KUALA LUMPUR (Sept 4): RHB Investment Bank (RHB IB) Research said key risks for local equities include a weak ringgit/US dollar rate, the slower-than-expected pace of economic recovery in China, lacklustre corporate profitability, and the continued stability of the federal government.
In a strategy note on Monday, the research house said the recent round of downgrades have resulted in a 1.6% year-on-year (y-o-y) contraction in financial year 2023 (FY2023) earnings forecasts.
“With the brunt of downgrades mainly done for FY2023 forecasts, we now expect FY2024 earnings to grow by 7.7% y-o-y.
“At 14.5 times FY2024 P/E (price-earnings), valuations are not especially demanding, but not in bargain territory either. Re-rating catalysts include: i) The pace of implementation of the reform agenda, ii) gradual improvements in the global macroeconomic outlook, and iii) clearer evidence that the tightening of the US Federal Reserve’s monetary policy has run its course.

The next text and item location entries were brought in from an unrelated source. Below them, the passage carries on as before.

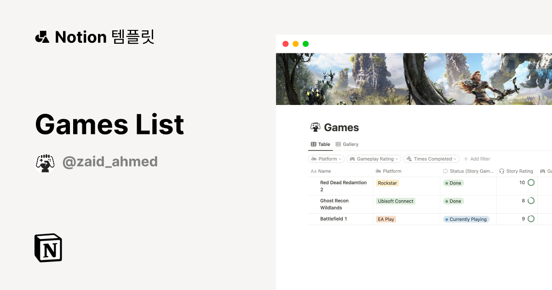The image size is (552, 290).
Task: Click the controller icon on the rightmost column header
Action: (544, 171)
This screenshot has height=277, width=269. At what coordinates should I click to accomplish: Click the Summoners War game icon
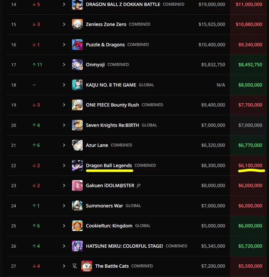[x=77, y=206]
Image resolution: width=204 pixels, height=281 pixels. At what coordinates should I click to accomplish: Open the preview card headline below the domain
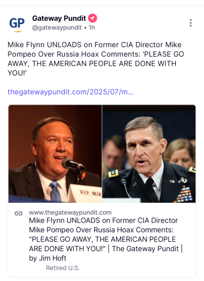106,239
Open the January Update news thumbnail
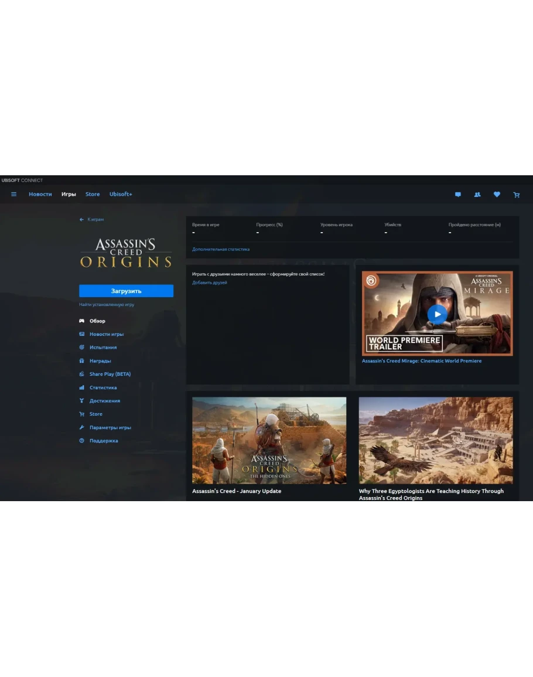This screenshot has height=677, width=533. tap(269, 440)
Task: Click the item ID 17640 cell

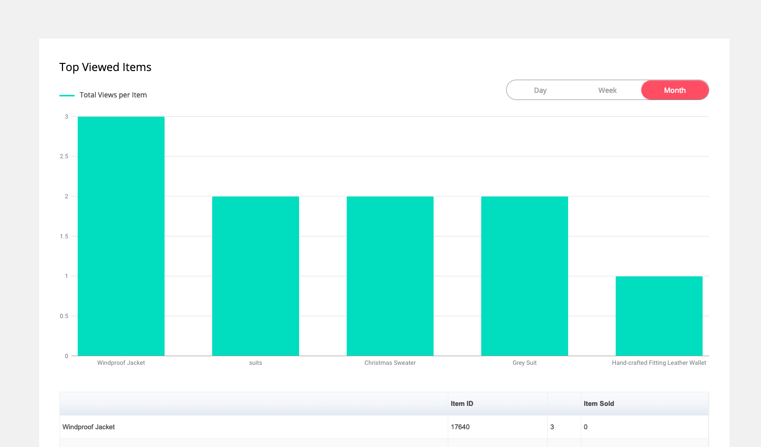Action: coord(460,427)
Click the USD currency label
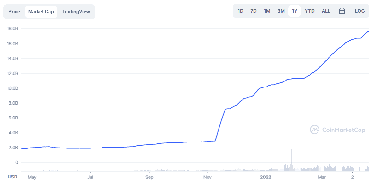Viewport: 380px width, 181px height. (12, 177)
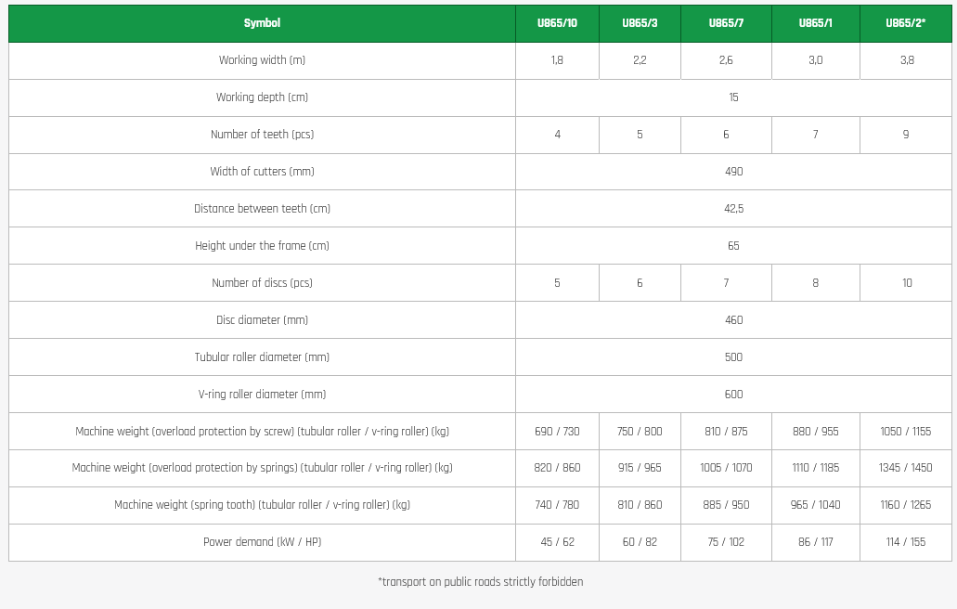Select the 1005 / 1070 weight cell
This screenshot has width=957, height=609.
pyautogui.click(x=726, y=468)
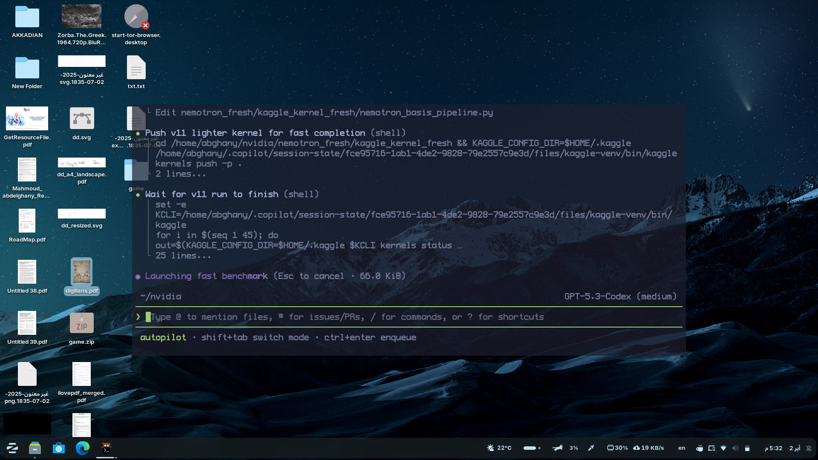Toggle the muted notifications bell

point(809,448)
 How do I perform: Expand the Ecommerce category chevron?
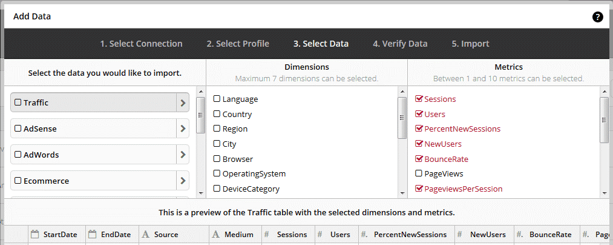click(x=183, y=181)
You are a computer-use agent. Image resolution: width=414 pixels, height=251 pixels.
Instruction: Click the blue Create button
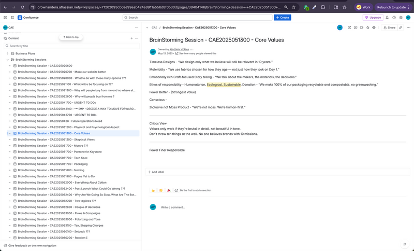(x=283, y=18)
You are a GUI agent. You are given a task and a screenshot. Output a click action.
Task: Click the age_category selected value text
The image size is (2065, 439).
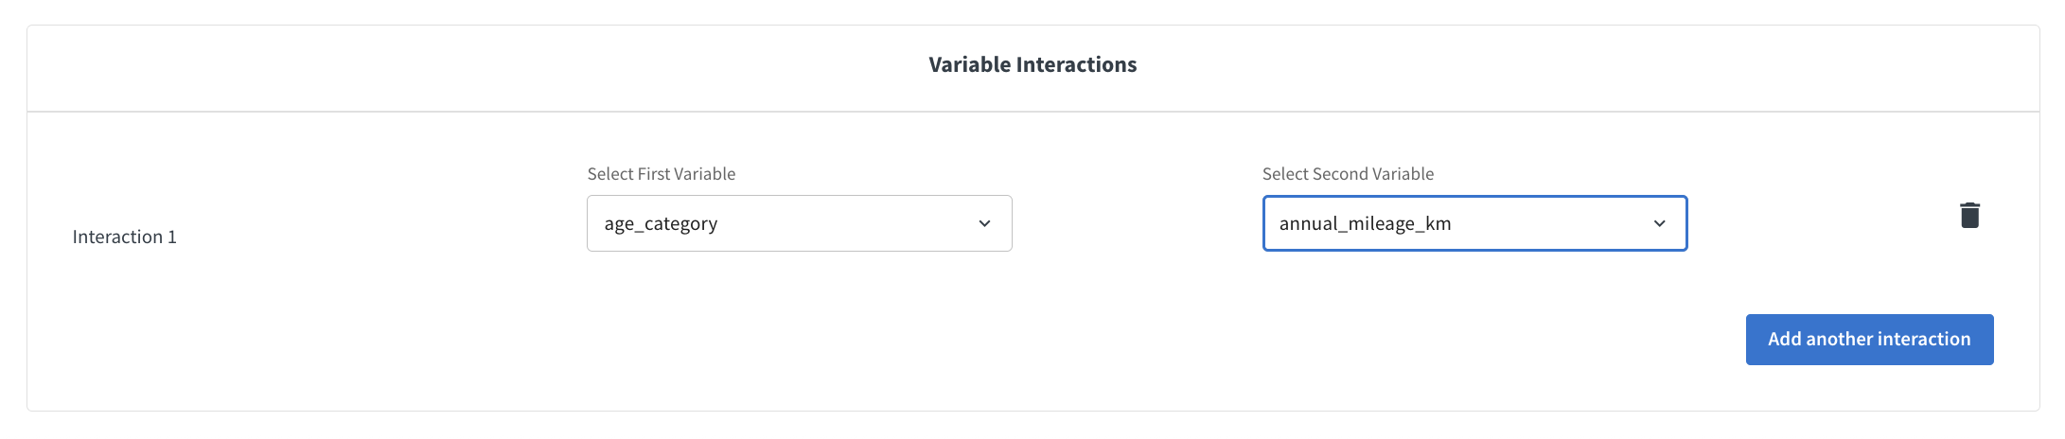pos(661,224)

“While a core defensive stance is still preferred, market weakness should be seen as opportunities to gradually deploy cash hoards to add to equity positions,” it said.
RHB IB has "overweight" ratings on the bank, oil and gas (O&G), utilities, basic materials, non-bank financial institutions, healthcare and property sectors.
It made no change to its end-2023 FBM KLCI target of 1,500 points.
Reviewing the June quarter earnings, RHB IB said 48.5% of companies under coverage reported in-line earnings, while 38.5% missed estimates.
It said the misses-to-beats ratio improved slightly to 2.9, from 3.6 in the first quarter of 2023 (1Q2023). Just one sector (2Q2023: none) — gaming — exceeded expectations while seven (2Q2023: nine) disappointed, i.e. plantation, O&G, construction, healthcare, utilities, rubber products and basic materials. In absolute terms, the plantation, O&G, bank and rubber products sectors accounted for the most cuts in earnings estimates.
“Overall earnings estimates were cut by 3.4% for FY2023, from -3.1% previously, and 2% for FY2024, from -1.6% previously, stripping out rubber products.
“There were no changes in sector weightings following the conclusion of the June quarter results season,” it said.
RHB IB said large-cap component stocks did worse quarter-on-quarter after 37% of companies reported disappointing results (2Q2022: 22.2%).
It said earnings forecasts were cut by 3.3% for FY2023 and 2.2% for FY2024 — mainly from the plantation, O&G, bank and utilities sectors.
“The results of the bank sector — a bellwether — were mostly in line, with asset quality data remaining solid.
“Management guidance was unchanged from the preceding quarter, on the back of China’s macroeconomic challenges and limited forward visibility,” it said.